The kernel stack contains the stack frames for functions executing in kernel mode. The function and data entries on the kernel stack refer to functions and data in the kernel and not in the user program, but its construction is the same as that of the user stack. The kernel stack of a process is null when the process executes in user mode. The right side of the above figure depicts the kernel stack representation for a process executing the write system call in the copy program.
per process
region table region table
|--------| |----------| |----------|
| u area | | | | |
| ^ | | | | |
|--|-----| |----------| |----------|
| |---->| |------>| |-----|
|--|----| | |----------| |----------| |
| | | | |->| |-- | | |
| | | | | |----------| | | | |
|--|----| | | | | | | | |
| V |---| | | | | | | |
| |------| | | | | | |
|-------| | | | |----------| |
| | | | |---->| |---| |
| | | | |----------| | |
| | | | | | | |
| | | | | | | |
|-------| |----------| |----------| | |
| |
-------------------------------- | |
| main memory |<-| |
| |<---|
--------------------------------
Each process has an entry in the kernel process table, and each process is allocated a u area (The u in the u area stands for user. Another name for the u area is u block; this paper will always refer to it as the u area) that contains private data manipulated only by the kernel. The process table contains (or points to) a per process region table, whose entries point to entries in a region table. A region is a contiguous area of a process's address space, such as text, data and stack. Region table entries describe the attributes of the region, such as whether it contains text or data, whether it is shared or private, and where the "data" of the region is located in memory.

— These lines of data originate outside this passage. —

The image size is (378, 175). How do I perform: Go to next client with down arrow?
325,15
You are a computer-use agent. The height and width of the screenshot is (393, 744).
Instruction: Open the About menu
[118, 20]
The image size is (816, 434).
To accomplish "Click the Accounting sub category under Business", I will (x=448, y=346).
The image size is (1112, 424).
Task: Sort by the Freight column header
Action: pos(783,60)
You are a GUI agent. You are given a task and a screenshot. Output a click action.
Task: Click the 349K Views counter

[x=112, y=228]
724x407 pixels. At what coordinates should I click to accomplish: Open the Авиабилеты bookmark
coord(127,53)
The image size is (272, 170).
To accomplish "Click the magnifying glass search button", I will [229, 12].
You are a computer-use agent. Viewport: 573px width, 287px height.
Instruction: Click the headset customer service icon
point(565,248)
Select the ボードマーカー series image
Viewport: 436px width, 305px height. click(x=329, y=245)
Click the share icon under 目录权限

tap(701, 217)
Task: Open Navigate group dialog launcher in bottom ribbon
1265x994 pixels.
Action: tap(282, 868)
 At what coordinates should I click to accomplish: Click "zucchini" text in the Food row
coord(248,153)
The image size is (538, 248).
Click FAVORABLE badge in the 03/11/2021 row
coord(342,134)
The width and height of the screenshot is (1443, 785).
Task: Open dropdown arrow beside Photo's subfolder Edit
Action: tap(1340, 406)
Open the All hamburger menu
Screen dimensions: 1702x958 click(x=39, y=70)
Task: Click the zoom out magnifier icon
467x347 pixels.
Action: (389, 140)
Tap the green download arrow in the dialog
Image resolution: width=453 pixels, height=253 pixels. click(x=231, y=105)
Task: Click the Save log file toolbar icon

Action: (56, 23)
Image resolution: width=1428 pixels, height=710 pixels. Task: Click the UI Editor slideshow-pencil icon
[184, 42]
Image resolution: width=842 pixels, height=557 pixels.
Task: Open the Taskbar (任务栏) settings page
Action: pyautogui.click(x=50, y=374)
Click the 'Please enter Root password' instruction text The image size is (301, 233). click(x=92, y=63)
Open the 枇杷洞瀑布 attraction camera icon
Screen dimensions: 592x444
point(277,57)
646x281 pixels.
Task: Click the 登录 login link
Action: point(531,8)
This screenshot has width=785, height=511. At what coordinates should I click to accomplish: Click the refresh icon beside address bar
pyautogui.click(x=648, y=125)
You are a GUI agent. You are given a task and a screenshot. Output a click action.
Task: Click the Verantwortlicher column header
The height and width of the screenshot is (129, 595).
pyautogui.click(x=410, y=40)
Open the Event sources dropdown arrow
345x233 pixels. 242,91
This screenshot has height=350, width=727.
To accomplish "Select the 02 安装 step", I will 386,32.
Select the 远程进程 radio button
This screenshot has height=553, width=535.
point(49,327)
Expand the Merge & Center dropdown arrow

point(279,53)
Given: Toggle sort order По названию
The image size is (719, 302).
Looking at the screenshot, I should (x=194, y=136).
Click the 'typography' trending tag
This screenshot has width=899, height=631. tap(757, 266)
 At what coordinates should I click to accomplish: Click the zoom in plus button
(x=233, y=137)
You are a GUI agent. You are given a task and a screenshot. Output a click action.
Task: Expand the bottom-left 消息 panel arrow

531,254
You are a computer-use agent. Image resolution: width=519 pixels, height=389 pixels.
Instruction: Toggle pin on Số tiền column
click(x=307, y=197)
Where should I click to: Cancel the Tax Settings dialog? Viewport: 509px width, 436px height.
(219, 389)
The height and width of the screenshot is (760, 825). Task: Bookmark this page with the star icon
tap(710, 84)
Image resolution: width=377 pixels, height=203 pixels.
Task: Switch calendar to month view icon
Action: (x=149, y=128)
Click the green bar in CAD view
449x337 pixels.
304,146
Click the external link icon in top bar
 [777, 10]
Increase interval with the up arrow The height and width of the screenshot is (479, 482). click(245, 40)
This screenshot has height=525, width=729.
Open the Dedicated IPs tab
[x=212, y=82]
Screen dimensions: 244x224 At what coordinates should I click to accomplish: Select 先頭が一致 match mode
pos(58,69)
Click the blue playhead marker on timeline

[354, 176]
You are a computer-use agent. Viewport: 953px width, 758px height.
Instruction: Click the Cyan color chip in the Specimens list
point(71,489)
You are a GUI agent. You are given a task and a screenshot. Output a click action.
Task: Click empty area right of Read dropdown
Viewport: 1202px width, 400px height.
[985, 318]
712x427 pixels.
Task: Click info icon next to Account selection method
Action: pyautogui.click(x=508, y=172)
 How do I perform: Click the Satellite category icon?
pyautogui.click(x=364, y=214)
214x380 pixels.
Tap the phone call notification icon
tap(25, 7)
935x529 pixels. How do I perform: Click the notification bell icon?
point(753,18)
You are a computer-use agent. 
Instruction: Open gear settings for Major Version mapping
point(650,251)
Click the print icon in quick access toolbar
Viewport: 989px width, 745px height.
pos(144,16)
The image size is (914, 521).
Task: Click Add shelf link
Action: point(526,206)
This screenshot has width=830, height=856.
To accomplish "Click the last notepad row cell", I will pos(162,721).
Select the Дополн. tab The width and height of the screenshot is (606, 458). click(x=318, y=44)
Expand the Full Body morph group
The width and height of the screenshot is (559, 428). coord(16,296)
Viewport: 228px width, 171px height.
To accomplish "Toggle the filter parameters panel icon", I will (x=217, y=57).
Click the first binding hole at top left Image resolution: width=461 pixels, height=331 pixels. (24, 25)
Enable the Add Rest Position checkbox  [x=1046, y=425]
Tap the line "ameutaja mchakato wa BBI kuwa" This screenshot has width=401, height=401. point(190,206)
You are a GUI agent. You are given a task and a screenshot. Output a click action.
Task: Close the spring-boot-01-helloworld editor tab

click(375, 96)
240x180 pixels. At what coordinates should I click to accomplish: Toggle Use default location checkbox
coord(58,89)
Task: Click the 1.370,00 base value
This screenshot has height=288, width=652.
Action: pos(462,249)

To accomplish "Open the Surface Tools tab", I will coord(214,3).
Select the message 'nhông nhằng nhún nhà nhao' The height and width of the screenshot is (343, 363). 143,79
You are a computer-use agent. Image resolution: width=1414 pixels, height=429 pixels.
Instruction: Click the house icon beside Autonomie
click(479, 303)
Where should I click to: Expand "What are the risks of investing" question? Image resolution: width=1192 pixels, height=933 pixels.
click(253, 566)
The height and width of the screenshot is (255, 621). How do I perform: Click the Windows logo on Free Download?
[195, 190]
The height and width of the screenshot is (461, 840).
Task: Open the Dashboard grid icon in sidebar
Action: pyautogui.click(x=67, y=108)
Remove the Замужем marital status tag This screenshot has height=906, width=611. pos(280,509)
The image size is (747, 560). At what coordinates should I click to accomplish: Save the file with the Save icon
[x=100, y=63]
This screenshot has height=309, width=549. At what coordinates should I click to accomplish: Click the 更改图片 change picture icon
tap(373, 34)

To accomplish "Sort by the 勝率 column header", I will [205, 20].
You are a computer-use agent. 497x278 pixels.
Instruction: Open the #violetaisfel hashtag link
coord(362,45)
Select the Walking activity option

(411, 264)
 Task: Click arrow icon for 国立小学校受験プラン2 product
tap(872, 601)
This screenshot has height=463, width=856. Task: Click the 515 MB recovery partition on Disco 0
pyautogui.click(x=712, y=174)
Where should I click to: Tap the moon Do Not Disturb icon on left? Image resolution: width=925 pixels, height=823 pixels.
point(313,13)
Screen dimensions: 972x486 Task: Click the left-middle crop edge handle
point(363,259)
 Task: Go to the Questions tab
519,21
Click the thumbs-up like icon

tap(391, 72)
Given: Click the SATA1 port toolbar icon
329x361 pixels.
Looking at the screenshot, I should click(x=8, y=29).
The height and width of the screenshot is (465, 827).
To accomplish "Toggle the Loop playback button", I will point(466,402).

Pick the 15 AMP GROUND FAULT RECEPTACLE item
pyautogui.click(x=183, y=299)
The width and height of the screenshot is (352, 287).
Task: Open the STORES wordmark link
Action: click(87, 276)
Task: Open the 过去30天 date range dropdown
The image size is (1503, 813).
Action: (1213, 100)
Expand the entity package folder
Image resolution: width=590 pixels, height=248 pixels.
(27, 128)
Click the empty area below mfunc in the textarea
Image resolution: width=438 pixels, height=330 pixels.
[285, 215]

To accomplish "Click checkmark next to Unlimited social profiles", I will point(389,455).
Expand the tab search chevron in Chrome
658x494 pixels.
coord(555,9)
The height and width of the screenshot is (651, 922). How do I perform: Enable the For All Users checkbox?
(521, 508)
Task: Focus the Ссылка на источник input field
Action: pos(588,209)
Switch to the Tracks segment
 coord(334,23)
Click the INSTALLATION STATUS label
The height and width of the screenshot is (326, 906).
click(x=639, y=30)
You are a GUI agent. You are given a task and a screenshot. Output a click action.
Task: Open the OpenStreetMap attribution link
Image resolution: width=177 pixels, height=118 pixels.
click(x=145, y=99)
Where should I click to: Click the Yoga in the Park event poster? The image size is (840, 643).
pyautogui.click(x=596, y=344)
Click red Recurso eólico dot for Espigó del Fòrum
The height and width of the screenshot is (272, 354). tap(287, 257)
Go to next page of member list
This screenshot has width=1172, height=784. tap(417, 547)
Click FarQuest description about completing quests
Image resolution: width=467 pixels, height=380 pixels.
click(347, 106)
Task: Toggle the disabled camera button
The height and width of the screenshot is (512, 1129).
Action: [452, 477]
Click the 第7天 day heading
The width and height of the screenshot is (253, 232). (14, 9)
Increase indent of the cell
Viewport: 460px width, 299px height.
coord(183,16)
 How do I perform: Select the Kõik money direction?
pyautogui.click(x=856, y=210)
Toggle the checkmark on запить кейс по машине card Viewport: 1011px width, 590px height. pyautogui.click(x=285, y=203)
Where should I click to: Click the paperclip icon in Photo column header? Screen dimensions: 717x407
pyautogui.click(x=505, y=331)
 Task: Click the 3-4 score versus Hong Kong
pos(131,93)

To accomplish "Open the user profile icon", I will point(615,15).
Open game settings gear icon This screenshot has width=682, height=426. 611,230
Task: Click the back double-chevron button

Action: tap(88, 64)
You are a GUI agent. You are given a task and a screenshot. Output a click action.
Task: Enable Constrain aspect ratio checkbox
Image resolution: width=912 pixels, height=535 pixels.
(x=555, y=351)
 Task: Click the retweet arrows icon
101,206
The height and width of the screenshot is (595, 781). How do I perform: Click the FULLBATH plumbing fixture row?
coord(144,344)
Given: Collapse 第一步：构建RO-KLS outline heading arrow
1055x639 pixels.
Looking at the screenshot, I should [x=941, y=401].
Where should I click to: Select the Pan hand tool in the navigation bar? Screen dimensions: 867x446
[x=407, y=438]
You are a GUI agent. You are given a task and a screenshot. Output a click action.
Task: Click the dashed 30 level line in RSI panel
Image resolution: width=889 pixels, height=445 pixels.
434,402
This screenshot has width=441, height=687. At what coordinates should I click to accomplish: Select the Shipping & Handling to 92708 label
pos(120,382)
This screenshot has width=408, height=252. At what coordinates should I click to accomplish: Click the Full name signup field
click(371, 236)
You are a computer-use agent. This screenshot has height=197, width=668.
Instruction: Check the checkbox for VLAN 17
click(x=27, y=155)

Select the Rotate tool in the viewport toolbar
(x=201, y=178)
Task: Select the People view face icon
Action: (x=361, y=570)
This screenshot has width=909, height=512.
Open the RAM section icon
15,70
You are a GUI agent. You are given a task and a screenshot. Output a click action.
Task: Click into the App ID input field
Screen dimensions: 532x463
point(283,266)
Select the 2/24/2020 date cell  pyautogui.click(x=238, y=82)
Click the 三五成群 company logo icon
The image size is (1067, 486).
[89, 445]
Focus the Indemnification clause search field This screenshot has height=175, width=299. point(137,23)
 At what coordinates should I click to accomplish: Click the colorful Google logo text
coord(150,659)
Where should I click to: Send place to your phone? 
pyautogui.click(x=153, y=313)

The extra level of indirection (from the per process region table to
the region table) allows independent processes to share regions. When a
process invokes the exec system call, the kernel allocates regions for
its text, data and stack after freeing the old regions the process had
been using. When a process issues a fork system call, the kernel duplicates
the addresss space of the old process, allowing processes to share regions
when possible and making a physical copy otherwise. When a process issues
a exit call, the kernel frees the regions the process had used. The
above figure shows the relevant data structures of a running process. The
process table points to a per process region table with pointers to the
region table entries for the text, data and stack regions of the process.